Pagina dopo pagina assisteremo a una trasformazione del protagonista e man mano che il romanzo prenderà forma ne intuiremo anche quella che è l’inevitabile declino finale. L’epilogo non sarà infatti felice.
«[…] Si vergognava. Era più forte di lui.»
Ed ecco allora che “La prigione” ci porta ad affrontare un viaggio totalmente introspettivo per mezzo di Alain, Micetta e tutti i personaggi che ne costellano lo svolgersi. Alain si rende conto che la sua vita non è altro che una menzogna, una costruzione perfetta di finzione e inutilità, un luogo dove indossare maschere su maschere sino a perdere se stesso. Anche scavando oltre quel personaggio che si è costruito, non sa più chi è.

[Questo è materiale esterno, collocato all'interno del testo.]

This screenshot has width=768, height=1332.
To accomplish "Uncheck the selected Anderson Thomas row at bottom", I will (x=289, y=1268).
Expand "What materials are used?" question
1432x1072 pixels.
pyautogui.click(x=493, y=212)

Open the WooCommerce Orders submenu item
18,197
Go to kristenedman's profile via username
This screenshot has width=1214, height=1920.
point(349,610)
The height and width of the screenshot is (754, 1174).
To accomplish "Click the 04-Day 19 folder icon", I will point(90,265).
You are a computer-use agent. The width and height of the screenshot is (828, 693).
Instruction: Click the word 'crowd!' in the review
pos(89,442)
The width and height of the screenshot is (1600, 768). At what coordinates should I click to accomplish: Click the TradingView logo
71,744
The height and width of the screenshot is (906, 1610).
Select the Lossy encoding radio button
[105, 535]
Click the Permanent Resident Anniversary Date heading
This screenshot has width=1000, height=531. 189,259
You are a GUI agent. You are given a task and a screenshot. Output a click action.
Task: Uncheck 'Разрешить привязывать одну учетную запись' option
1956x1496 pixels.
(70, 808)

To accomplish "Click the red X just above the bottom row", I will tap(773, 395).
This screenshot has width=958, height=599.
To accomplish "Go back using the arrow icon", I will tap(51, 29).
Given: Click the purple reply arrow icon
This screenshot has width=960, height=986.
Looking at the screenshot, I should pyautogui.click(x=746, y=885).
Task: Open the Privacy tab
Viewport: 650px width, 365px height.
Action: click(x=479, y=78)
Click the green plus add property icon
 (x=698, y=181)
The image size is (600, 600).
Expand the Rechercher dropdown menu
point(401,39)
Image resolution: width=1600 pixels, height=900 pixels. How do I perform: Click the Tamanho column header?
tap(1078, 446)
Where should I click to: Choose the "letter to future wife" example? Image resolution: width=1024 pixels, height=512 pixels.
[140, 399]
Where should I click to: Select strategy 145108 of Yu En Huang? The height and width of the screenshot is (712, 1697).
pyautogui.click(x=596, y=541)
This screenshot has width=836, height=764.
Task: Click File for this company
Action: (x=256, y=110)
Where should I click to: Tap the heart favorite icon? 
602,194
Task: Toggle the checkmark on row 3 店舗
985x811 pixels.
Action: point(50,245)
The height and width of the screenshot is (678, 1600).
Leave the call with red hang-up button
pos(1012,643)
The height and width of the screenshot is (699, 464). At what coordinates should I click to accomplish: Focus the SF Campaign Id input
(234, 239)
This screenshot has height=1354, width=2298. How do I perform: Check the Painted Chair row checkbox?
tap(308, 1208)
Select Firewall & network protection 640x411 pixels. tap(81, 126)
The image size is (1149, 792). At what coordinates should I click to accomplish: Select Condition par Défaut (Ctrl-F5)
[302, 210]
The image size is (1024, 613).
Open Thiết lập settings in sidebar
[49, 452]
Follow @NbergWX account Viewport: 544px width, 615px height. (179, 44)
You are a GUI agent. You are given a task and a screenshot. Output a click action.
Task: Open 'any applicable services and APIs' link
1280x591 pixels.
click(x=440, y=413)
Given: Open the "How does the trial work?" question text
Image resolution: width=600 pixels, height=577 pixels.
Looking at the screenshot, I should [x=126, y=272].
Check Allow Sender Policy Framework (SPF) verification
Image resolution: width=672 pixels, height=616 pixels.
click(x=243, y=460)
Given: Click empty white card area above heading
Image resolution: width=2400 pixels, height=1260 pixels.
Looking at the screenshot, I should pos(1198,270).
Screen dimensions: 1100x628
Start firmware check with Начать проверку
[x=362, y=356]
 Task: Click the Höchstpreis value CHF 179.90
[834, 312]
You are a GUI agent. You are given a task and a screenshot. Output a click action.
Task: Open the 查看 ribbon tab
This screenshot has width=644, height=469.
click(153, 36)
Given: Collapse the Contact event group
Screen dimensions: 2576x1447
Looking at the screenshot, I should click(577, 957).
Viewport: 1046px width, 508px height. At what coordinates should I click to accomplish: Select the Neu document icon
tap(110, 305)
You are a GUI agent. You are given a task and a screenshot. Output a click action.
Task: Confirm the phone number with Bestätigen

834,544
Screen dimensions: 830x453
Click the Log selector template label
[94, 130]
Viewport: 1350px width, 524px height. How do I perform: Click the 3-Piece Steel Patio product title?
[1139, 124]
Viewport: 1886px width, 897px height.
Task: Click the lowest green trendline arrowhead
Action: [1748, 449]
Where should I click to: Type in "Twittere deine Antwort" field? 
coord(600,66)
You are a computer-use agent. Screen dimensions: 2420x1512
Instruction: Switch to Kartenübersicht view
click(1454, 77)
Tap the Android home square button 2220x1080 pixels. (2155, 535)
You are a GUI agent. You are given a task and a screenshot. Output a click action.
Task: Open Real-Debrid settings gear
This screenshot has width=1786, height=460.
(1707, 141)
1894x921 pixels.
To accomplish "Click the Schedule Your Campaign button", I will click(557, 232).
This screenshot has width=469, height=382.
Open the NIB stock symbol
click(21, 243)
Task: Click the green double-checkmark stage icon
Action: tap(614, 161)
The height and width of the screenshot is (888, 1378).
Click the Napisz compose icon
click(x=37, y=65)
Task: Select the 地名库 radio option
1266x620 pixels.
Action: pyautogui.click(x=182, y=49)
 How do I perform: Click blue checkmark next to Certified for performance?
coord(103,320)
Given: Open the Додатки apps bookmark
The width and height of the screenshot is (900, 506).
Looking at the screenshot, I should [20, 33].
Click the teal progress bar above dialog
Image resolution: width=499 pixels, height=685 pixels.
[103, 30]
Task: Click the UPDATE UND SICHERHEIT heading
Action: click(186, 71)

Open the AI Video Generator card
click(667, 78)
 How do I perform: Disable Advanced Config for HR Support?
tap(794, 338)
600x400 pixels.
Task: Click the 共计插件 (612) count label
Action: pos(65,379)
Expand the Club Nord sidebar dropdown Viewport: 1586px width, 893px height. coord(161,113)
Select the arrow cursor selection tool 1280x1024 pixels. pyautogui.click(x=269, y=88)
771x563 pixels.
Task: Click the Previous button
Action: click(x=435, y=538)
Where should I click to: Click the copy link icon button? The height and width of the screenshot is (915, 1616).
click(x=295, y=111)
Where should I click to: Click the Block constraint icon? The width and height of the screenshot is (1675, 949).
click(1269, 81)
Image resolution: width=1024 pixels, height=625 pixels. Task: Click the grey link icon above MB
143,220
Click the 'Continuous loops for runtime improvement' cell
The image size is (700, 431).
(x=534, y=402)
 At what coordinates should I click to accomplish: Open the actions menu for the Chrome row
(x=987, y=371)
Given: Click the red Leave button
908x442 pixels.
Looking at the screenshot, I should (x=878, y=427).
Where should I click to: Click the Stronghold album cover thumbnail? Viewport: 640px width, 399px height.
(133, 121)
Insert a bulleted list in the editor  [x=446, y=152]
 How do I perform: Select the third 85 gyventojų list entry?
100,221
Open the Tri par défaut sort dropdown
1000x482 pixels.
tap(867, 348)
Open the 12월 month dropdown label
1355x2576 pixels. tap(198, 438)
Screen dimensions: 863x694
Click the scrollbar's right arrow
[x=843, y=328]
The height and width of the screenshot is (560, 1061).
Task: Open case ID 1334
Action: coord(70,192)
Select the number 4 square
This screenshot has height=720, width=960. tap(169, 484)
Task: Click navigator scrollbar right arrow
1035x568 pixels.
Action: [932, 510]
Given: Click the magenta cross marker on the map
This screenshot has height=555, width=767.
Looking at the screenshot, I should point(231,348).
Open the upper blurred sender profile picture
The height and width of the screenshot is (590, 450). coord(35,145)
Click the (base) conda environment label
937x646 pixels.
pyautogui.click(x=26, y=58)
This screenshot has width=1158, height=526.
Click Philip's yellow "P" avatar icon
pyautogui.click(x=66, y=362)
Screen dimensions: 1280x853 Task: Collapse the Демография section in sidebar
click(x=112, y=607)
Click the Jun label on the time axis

Jacqueline, di contro, è una donna che ha sempre vissuto seguendo i canoni imposti e previsti dal marito, con carattere discreto e accondiscendente, ma da sempre odia la sorella con cui Alain ha anche avuto una relazione, seppur finita un anno prima al delitto. È questo ciò che fa pensare a un delitto passionale. Ella semplicemente decide di smetterla di vivere all’ombra di Alain, decide di vivere e non più nascondersi dietro una parvenza. Sa di aver contraddetto al marito e per questo si scusa anche per non essere stata la Micetta che lui desiderava.
Ma quanto possono reggere gli inganni? Quanto la maschera può durare? Quanto una vita di finzioni può andare avanti? Quando la miseria dell’animo può reggere alla verità? Non resta che un unico inevitabile epilogo.
Un Simenon cupo, duro, profondo, che nulla risparmia e che trattiene dalla prima all’ultima battuta.